Clint Mansell on ‘Noah’s’ connections to ‘The Fountain’ and working with Aronofsky

Clint Mansell is a long ways away from his days as frontman of alt. rock band Pop Will Eat Itself. Since his first stab at it on Darren Aronofsky's “Pi,” he has forged a singular career as a film composer, working on productions as varied as “Knockaround Guys,” “Sahara,” Moon” and “Stoker.” But it seems whenever he comes back to the table with Aronofsky, that's when something magical happens.

Mansell has worked with Aronofsky on each of the director's features – “Pi,” “Requiem for a Dream,” “The Fountain,” “The Wrestler,” “Black Swan” and now “Noah” – and you can tell talking to Mansell that the creative rapport they've managed to sustain is rare. Mansell is pretty straight-forward about what he wants out of this gig, and Aronofsky has always come across the same way. So it certainly makes sense that they would keep coming back to the well.
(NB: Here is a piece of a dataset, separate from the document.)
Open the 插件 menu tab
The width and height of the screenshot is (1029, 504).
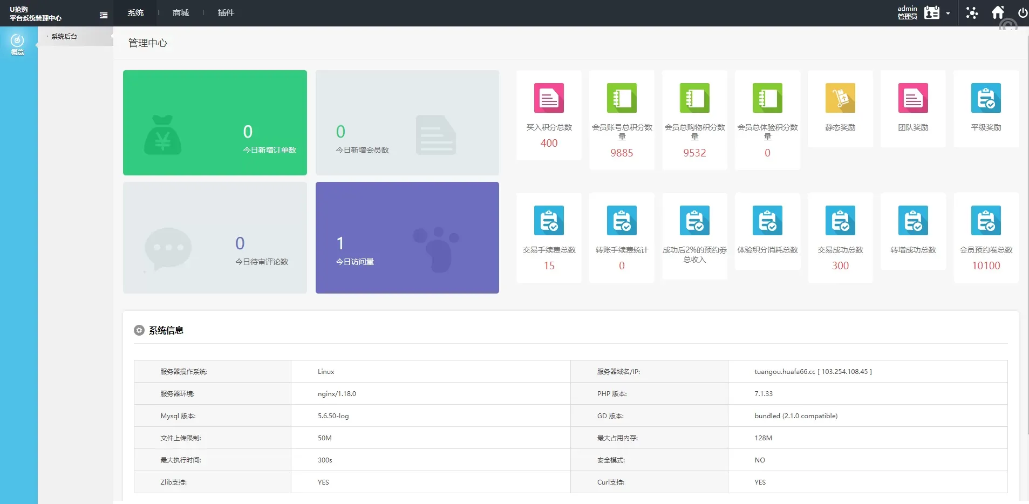226,13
We talked for a while and Mansell got refreshingly candid about all of this, so read through the back and forth below for an inside look at how he and Aronofsky first came together, the state of film music today and how “Noah” might even be a bit of a distant cousin of another of their collaborations, “The Fountain.”
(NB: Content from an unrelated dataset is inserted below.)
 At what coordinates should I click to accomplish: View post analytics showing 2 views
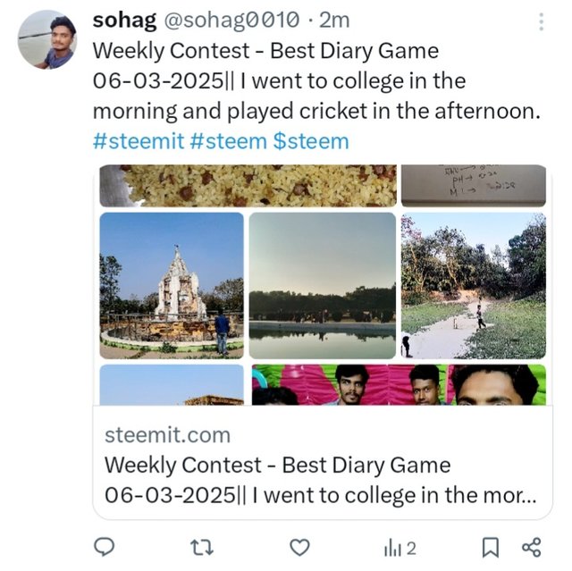400,547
“Noah” is now available on DVD/Blu-ray.


HitFix: There's an interesting sort of cadre of rockers-turned-composers. It's like you and Reznor and Elfman. Do you guys get together to commiserate?

Clint Mansell: [Laughs] No, I haven't seen either of those guys in ages, actually. I mean I used to see Trent. I basically used to live at his studio in New Orleans in the late-'90s. I was down there for like three years with him. But I rarely see him now.

Well, you've probably told this story a number of times but how did you get involved with film music composition in the first place?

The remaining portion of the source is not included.